Due to industrial expansion, rapidly expanding economies have relied heavily on extensive energy use from various resources, which degrades environmental quality. The empirical findings of this study show that industrialization has a significant positive impact on environmental quality in Indonesia by changing the economic sectors that rely on green technologies and less energy−intensive production inputs. Furthermore, industries’ transition from reliance on excessive non−renewable energy sources to knowledge−based industrialization will reduce CO₂ emissions and improve environmental quality.

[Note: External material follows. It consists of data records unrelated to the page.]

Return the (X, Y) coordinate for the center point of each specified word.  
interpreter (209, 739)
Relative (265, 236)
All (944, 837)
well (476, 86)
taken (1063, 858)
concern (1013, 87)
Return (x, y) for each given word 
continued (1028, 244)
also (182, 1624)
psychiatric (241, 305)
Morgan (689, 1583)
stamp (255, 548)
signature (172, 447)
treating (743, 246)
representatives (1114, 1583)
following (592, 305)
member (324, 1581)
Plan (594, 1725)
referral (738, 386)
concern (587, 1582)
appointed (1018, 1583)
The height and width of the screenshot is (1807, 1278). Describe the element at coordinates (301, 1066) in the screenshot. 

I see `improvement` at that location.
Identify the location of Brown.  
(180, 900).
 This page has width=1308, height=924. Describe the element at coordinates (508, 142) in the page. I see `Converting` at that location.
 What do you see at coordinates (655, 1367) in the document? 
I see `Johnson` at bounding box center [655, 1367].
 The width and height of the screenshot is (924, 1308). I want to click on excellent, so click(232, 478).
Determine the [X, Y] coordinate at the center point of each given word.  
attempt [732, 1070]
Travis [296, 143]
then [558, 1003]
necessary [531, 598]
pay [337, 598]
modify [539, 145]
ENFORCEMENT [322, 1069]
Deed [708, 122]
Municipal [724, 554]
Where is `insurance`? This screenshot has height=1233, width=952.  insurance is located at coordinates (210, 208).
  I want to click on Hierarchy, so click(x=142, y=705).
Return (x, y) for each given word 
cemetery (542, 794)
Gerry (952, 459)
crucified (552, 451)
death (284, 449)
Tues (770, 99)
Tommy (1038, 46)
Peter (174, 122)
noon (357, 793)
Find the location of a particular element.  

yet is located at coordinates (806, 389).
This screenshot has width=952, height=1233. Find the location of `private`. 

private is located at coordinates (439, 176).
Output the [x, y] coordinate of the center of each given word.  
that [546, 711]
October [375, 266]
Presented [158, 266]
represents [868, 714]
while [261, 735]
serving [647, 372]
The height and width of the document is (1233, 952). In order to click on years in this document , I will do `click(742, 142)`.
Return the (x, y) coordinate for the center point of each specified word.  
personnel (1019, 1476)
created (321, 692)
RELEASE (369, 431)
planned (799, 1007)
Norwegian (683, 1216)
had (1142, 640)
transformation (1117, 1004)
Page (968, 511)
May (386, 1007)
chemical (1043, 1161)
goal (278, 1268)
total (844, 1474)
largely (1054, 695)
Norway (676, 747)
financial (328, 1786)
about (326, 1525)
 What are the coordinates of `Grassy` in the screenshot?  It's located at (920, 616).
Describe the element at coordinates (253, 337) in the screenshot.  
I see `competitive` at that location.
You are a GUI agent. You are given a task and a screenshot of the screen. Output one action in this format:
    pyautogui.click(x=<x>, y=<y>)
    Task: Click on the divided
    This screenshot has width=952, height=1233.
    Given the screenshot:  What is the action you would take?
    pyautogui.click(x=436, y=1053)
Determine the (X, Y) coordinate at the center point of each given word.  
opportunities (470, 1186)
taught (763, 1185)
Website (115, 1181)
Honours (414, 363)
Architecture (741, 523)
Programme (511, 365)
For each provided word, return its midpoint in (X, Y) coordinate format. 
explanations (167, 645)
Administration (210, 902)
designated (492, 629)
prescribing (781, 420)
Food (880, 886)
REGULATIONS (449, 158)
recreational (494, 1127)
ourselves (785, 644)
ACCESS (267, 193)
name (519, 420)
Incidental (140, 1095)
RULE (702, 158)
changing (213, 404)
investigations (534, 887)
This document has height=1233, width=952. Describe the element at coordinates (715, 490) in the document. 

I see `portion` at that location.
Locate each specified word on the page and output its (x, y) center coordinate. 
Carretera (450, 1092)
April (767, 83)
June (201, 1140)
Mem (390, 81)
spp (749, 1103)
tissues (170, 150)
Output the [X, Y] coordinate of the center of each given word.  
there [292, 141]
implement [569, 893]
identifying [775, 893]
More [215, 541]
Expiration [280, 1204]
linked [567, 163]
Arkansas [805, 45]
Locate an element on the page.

Additionally, exports from sectors requiring less energy could show how Indonesian industrialization has improved the nation’s environment and decreased carbon emissions.

By facilitating funding access, lowering capital outflow, and boosting economic activity by utilizing environmentally friendly technologies, financial development increases the efficacy of initiatives to improve environmental quality. Furthermore, the empirical findings display that energy consumption and economic growth lead to higher CO₂ emissions. To maintain stable economic growth and ensure better environmental quality in Indonesia, energy from clean and renewable sources would make a significant contribution.

Although this study contributes significantly to the literature on environmental, industrialization, energy consumption, and economic growth, particularly in Indonesia and other developing nations, it has limitations, such as restrictions related to the length of the time period covered and the use of a single country, especially Indonesia. Future research could therefore consider extending the time period, using panel data, and additionally including institutional variables.